### Passage shown
‘Most Ice on Earth is Very Close to Melting Conditions’

Even if we change our emissions now, we are committed to a lot of ice melt, says Prof. Kääb. Image credit – Sharada Prasad CS, licensed under CC BY 2.0

We need to understand how glaciers are shrinking in order to better adapt to climate change impacts such as changes to water supply, landslides and avalanches, says Professor Andreas Kääb, a glacier expert from the University of Oslo in Norway. 

Measuring ice melt and the unprecedented changes in our cryosphere––the frozen parts of the planet which regulate the climate by reflecting the sun’s heat––is crucial for understanding future situations, he says.

We spoke to Prof. Kääb about the importance of the cryosphere and what we know about how it’s changing.

‘Glaciers are typically found comparably close to where people live. That means their changes affect people quite directly.’

‘Glaciers are typically found comparably close to where people live. That means their changes affect people quite directly.’

Professor Andreas Kääb, University of Oslo, Norway

Why is the cryosphere important?

[Items from a data source]
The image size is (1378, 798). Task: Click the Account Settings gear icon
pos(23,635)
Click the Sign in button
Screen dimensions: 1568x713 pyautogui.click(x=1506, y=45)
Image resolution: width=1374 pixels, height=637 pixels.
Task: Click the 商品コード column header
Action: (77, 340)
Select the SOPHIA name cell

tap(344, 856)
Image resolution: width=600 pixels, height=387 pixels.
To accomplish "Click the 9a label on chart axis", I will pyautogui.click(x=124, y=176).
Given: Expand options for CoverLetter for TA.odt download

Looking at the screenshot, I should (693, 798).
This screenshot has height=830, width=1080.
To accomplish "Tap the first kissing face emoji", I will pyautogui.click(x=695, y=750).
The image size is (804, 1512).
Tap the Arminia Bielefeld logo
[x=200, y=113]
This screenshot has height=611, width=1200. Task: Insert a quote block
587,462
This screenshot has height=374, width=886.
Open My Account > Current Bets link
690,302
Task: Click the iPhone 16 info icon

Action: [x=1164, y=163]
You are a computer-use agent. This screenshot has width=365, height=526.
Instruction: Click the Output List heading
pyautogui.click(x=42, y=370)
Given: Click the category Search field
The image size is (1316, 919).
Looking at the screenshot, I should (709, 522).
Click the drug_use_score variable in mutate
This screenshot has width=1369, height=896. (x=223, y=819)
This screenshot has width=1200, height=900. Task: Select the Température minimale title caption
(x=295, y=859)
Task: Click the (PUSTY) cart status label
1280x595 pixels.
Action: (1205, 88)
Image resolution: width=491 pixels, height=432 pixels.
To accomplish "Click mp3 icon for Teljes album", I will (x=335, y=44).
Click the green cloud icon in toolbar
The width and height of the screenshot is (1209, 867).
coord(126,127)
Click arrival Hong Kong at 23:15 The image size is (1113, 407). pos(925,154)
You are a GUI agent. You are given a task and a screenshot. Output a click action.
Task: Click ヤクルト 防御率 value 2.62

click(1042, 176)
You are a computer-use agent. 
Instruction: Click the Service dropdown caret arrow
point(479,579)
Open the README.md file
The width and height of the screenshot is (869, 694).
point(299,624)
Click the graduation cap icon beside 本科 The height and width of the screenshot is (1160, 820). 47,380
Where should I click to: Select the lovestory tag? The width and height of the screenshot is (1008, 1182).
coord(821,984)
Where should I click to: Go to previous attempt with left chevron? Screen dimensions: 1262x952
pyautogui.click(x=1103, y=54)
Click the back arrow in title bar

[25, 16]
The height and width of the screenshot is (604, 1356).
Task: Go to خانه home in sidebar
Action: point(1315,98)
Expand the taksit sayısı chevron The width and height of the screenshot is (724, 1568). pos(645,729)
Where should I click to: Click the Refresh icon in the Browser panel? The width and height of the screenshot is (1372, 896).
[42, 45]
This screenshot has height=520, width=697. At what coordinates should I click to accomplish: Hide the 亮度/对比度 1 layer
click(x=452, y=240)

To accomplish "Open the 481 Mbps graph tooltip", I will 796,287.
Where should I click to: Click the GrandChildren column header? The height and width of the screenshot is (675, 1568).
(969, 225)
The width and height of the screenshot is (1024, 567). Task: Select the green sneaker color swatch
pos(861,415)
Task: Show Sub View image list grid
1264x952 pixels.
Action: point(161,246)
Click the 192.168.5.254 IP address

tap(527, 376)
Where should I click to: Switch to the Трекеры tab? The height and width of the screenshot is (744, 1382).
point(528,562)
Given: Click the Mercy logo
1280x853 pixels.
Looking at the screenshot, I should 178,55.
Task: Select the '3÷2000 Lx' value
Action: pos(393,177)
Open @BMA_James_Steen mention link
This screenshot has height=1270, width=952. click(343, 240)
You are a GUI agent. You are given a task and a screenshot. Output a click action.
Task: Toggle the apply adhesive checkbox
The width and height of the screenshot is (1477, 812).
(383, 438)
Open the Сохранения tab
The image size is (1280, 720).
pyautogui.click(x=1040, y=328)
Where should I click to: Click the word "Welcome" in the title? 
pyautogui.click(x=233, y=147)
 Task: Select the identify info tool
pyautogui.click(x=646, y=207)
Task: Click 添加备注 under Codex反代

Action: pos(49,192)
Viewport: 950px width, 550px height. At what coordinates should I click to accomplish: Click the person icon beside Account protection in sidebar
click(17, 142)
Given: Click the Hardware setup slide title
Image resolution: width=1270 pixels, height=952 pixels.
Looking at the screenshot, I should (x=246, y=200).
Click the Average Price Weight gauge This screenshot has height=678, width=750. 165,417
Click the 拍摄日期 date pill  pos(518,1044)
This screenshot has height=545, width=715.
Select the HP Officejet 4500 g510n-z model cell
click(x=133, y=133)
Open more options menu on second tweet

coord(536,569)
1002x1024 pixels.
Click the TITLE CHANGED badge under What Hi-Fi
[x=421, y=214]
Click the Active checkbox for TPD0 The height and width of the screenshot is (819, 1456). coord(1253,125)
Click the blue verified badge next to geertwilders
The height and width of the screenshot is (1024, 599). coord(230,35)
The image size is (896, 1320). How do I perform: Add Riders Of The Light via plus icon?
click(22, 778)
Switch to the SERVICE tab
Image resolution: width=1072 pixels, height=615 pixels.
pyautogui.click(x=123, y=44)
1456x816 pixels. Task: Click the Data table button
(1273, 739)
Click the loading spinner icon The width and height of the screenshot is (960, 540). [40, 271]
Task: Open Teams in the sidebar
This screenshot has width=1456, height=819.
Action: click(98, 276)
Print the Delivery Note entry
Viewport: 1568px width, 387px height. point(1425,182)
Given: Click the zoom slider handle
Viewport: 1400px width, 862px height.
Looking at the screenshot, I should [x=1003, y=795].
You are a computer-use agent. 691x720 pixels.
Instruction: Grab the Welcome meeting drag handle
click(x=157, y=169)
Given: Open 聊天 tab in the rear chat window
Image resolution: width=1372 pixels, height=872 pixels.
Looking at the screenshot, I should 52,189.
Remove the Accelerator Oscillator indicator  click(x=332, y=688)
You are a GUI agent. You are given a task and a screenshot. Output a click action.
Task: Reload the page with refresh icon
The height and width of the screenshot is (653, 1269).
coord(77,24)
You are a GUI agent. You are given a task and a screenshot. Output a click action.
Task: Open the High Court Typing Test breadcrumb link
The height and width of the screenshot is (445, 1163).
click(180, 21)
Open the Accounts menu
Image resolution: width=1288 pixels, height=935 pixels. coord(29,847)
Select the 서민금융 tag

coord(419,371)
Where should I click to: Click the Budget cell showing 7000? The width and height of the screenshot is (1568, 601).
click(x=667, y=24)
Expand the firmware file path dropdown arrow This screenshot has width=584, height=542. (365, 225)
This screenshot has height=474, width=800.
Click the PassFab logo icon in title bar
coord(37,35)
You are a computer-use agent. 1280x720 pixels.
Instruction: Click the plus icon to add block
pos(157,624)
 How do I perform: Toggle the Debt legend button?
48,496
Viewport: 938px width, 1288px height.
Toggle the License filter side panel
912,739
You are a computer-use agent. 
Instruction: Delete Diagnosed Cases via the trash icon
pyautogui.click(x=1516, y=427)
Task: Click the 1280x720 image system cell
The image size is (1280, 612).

### Task instructions
1. Answer these questions about the interview on glacier melt:
(a) At which university does Andreas Kääb work?
(b) How does the cryosphere regulate the climate?
(c) Which climate change impacts does Kääb name in connection with shrinking glaciers?
2. Carry the interview on glacier melt forward from its final line.
None of the records are needed here.

### Results of the tasks
1.
(a) The University of Oslo in Norway.
(b) By reflecting the sun's heat.
(c) Changes to water supply, landslides and avalanches.

2.
‘The cryosphere––that is glaciers and ice sheets, snow, sea ice, permafrost, and lake and river ice––and changes of the cryosphere affect the lives of hundreds (of) millions (of people) and many ecosystems in various direct and indirect ways. Seasonal or year-round snow covers around 45 million sq km, and glaciers and the Greenland and Antarctic ice sheets an additional 15 million sq km, together (constituting) around 40% of the Earth’s land area.

‘Importantly, most ice on Earth is very close to melting conditions, a few degrees below 0°C, and thus reacts very sensitively to changes in air temperatures. Small temperature changes can trigger melt and (large) environmental changes. Sea level change through increased melt of glaciers and ice sheets is certainly the most far-reaching effect of ice melt on Earth.’

How are sea levels changing?

‘Melting of glaciers, (and) the two ice sheets in Greenland and Antarctica contributes to more than half of the currently measured sea level rise and they are projected to contribute more. The other half is thermal expansion––as the ocean gets warmer it expands––and all this sea level change affects people around the world, especially in coastal areas, (and) even if living far away from the melting ice.

‘Mean sea level is projected to rise about 1 metre by 2100 and will threaten coastal societies. How much the ocean would rise in (the) case of an, unrealistic, complete melt of the Antarctic ice sheet is around 60m.’

What are the other impacts of ice melt?

‘In terms of more local effects, there are a number of hazards relating to glaciers and thawing permafrost that we expect to increase. For instance, if glaciers retreat they leave steep mountain flanks uncovered so there is debris and rocks that are set to destabilise. So, we expect more rockfalls or debris flows from such areas.

‘Greenhouse gas emissions from thawing permafrost are much less understood, but could have an equally wide, actually global, impact by enhancing manmade emissions.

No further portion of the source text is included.